▶ Problems
**a.** Summarize the Kerch Strait Bridge passage in two sentences.
**b.** Reproduce the part of the Kerch Strait Bridge passage starting at "Crimea has always" and ending at "Russian for centuries.".

▶ Document passage
┄┄┄┄┄┄

The 19km (12-mile) bridge is the only direct land link between Russia and Crimea; ferries are slower and, when winter weather hits the Black Sea, can be unreliable.

The road and railway bridges run parallel, with a wide suspension span in the middle to allow ships to pass through. It has been a supply route for food, fuel and other supplies for Russian troops invading southern Ukraine, and for the naval base at Sevastopol port, the base of Moscow’s Black Sea fleet.

When the bridge is closed Russia can still send supplies to Crimea through occupied Ukraine, along the coastal highway through ruined Mariupol, beside the Sea of Azov, but this is a longer route and presents a less challenging target for Ukrainian forces than the heavily guarded bridge.

“The Kerch Strait Bridge is a logistically significant object,” George Barros, an analyst with the US thinktank the Institute for the Study of War, wrote on Twitter after the first reports of explosions on the bridge.

“Russia will only have one ground supply line – the coastal highway on the Sea of Azov – to sustain (or evacuate) its tens of thousands of troops in occupied Kherson & Crimea if UKR manages to degrade/destroy the bridge.”

The bridge has also been the main route used by Russian civilians heading to Crimea for holidays, apparently undeterred by a string of Ukrainian attacks on Russian military targets there, including an airbase and naval vessels.

Crimea has always been popular with Russian tourists. Visitor numbers rose after the invasion of Ukraine in 2022 made it harder for them to travel to western countries, and Moscow’s propaganda machine doubled down on the historically inaccurate claim that Crimea had been Russian for centuries.

┄┄┄┄┄┄

▶ Provided material
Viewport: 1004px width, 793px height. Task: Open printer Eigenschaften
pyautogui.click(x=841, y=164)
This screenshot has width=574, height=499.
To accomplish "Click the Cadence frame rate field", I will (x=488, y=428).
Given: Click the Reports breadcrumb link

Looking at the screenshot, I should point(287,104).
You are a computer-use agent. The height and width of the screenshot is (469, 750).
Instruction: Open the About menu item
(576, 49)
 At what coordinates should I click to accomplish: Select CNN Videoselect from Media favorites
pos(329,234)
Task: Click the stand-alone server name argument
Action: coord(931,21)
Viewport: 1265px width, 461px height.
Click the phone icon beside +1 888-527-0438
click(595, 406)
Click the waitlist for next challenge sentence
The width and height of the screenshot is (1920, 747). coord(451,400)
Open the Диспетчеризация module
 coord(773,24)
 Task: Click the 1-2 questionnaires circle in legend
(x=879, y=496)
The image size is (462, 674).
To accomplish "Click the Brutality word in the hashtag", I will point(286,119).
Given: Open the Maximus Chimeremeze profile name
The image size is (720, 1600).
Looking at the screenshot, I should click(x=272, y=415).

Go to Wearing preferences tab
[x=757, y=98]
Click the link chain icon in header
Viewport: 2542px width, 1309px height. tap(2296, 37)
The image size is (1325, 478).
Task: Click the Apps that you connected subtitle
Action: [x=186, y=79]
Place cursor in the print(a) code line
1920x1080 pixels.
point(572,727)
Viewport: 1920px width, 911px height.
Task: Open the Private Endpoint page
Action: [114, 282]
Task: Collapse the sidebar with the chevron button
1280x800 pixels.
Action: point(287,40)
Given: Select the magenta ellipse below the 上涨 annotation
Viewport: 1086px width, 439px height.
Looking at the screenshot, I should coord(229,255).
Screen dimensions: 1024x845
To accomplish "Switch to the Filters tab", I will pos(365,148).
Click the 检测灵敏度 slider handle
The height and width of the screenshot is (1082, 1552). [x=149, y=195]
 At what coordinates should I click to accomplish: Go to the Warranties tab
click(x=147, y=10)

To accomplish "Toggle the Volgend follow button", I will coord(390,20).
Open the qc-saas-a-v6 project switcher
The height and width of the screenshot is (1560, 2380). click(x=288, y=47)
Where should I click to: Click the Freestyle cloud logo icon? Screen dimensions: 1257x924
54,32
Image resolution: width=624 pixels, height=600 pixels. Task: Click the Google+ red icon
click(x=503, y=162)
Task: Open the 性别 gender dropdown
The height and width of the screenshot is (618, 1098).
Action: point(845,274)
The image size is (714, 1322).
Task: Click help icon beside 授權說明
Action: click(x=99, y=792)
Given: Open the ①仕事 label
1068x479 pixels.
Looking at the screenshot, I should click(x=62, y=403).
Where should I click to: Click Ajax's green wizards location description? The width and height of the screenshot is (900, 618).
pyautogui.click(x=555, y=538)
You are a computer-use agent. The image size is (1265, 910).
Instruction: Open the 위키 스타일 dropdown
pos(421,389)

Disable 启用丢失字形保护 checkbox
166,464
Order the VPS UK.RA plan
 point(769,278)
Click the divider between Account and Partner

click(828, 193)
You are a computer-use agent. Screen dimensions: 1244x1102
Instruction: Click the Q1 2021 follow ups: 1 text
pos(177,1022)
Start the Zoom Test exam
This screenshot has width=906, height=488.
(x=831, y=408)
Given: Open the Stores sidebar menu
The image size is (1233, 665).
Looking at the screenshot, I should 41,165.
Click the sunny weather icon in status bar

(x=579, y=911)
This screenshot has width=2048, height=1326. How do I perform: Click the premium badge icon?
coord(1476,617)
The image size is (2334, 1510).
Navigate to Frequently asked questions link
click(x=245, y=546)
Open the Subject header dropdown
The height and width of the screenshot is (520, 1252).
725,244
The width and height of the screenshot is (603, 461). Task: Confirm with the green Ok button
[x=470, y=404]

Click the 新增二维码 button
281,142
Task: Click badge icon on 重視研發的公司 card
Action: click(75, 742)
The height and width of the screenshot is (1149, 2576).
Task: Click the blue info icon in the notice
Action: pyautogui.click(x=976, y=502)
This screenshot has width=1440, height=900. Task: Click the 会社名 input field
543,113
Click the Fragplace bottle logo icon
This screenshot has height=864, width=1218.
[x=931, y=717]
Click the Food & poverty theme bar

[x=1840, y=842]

┄┄┄┄┄┄

▶ Solutions in order
**a.** The 19km Kerch Strait Bridge, with parallel road and railway bridges, is the only direct land link between Russia and Crimea and has been a supply route for Russian troops invading southern Ukraine and for the Black Sea fleet's naval base at Sevastopol. When the bridge is closed, Russia must rely on a longer route along the coastal highway beside the Sea of Azov, and the bridge has also been the main route for Russian civilians heading to Crimea for holidays.

**b.**
Crimea has always been popular with Russian tourists. Visitor numbers rose after the invasion of Ukraine in 2022 made it harder for them to travel to western countries, and Moscow’s propaganda machine doubled down on the historically inaccurate claim that Crimea had been Russian for centuries.